La cathédrale de Dol seule, en Bretagne, paraît s’être affranchie complétement de l’empire qu’exerçaient, sur tout le territoire occidental du continent, les dispositions de plan adoptées, à la fin du règne de Philippe-Auguste, dans la construction des cathédrales, La cathédrale de Dol est terminée, à l’orient, par un mur carré, dans lequel s’ouvre un immense fenestrage, comme les cathédrales d’Ely et de Lincoln.

La cathédrale de Coutances, fondée en 1030 et terminée en 1083, soit qu’elle menaçât ruine comme la plupart des grandes églises du Nord de cette époque, soit qu’elle parût insuffisante, soit enfin que le diocèse de Coutances, nouvellement réuni à la couronne de France, voulût entrer dans le grand mouvement qui alors faisait reconstruire toutes les cathédrales au nord de la Loire ; la cathédrale de Coutances, disons-nous, fut complétement réédifiée dès les premières années du XIIIe siècle. Le chœur, avec ses chapelles rayonnantes, qui rappellent celles du chœur de la cathédrale de Chartres, paraît avoir été fondé vers la fin du règne de Philippe-Auguste. Les constructions de la nef durent suivre presque immédiatement celles du sanctuaire ; mais il est probable que les transsepts furent élevés sur les anciennes fondations romanes du XIe siècle, et que même les énormes piliers de la croisée ne font, comme à Bayeux, qu’envelopper un noyau de construction romane.
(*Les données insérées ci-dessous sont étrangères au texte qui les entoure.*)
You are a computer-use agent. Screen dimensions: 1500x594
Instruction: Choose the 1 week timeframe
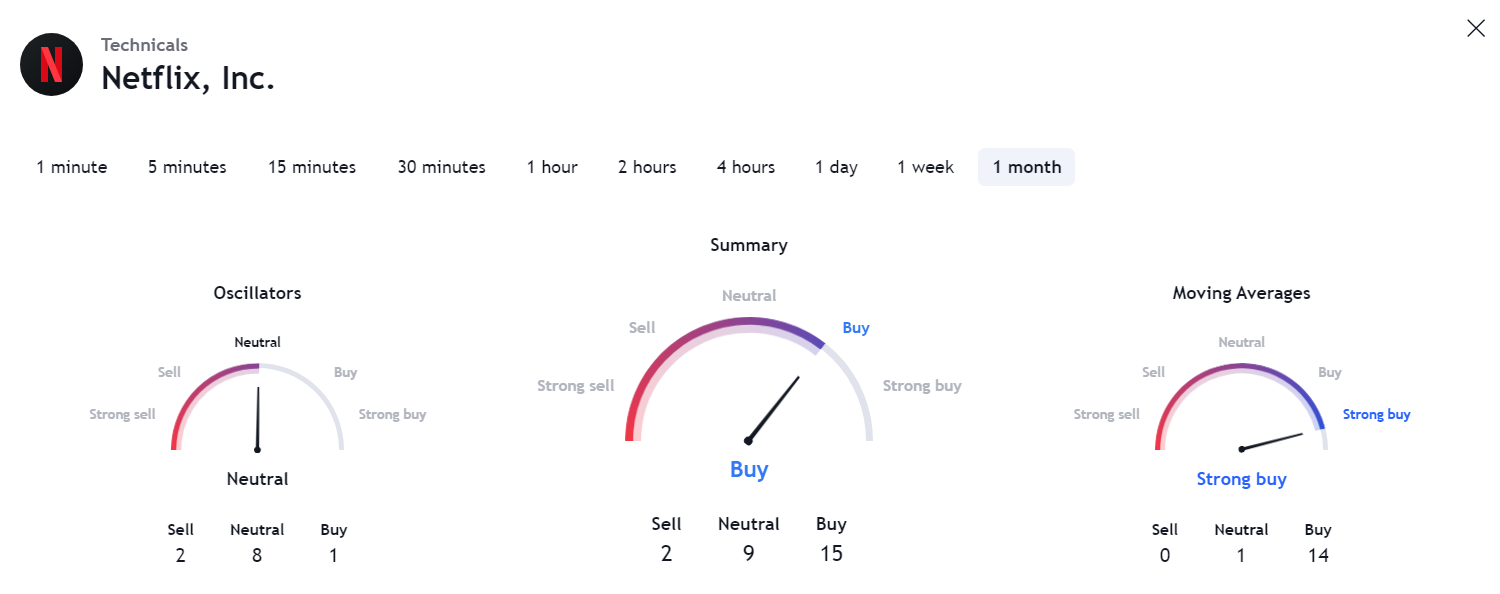(925, 167)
En effet, si nous examinons le plan (38) de cette partie de l’édifice, nous y trouvons une sorte de gêne dans l’ensemble des dispositions, et la trace encore bien marquée des chapelles normandes des croisillons. Quelle que fût la charge que le maître de l’œuvre voulait faire porter aux quatre piliers de la croisée (charge énorme, il est vrai), il nous paraît difficile d’admettre, qu’en plein XIIIe siècle, s’il n’eût pas été commandé par des substructions antérieures, il ne se fût pas tiré avec plus d’adresse de cette partie importante de son projet. Quoi qu’il en soit, il ne reste plus de traces visibles de constructions romanes dans la cathédrale de Coutances ; c’est un édifice entièrement de style ogival pur ; la chapelle de la Vierge, à l’extrémité de l’abside, et les chapelles de la nef furent seules ajoutées après coup, au XIVe siècle[1]. La façade occidentale est surmontée de deux clochers avec flèches en pierre, sous lesquels, outre les trois portes princi-

  1. Les chapelles de la nef présentent une disposition si belle et si rare, que nous avons cru devoir les donner sur ce plan, bien qu’elles dénaturent les dispositions primitives. Ces chapelles sont mises en communication les unes avec les autres à une hauteur de trois mètres environ, par des claires-voies ou meneaux sans vitraux ; c’est comme un collatéral qui serait divisé par des cloisons transversales peu élevées.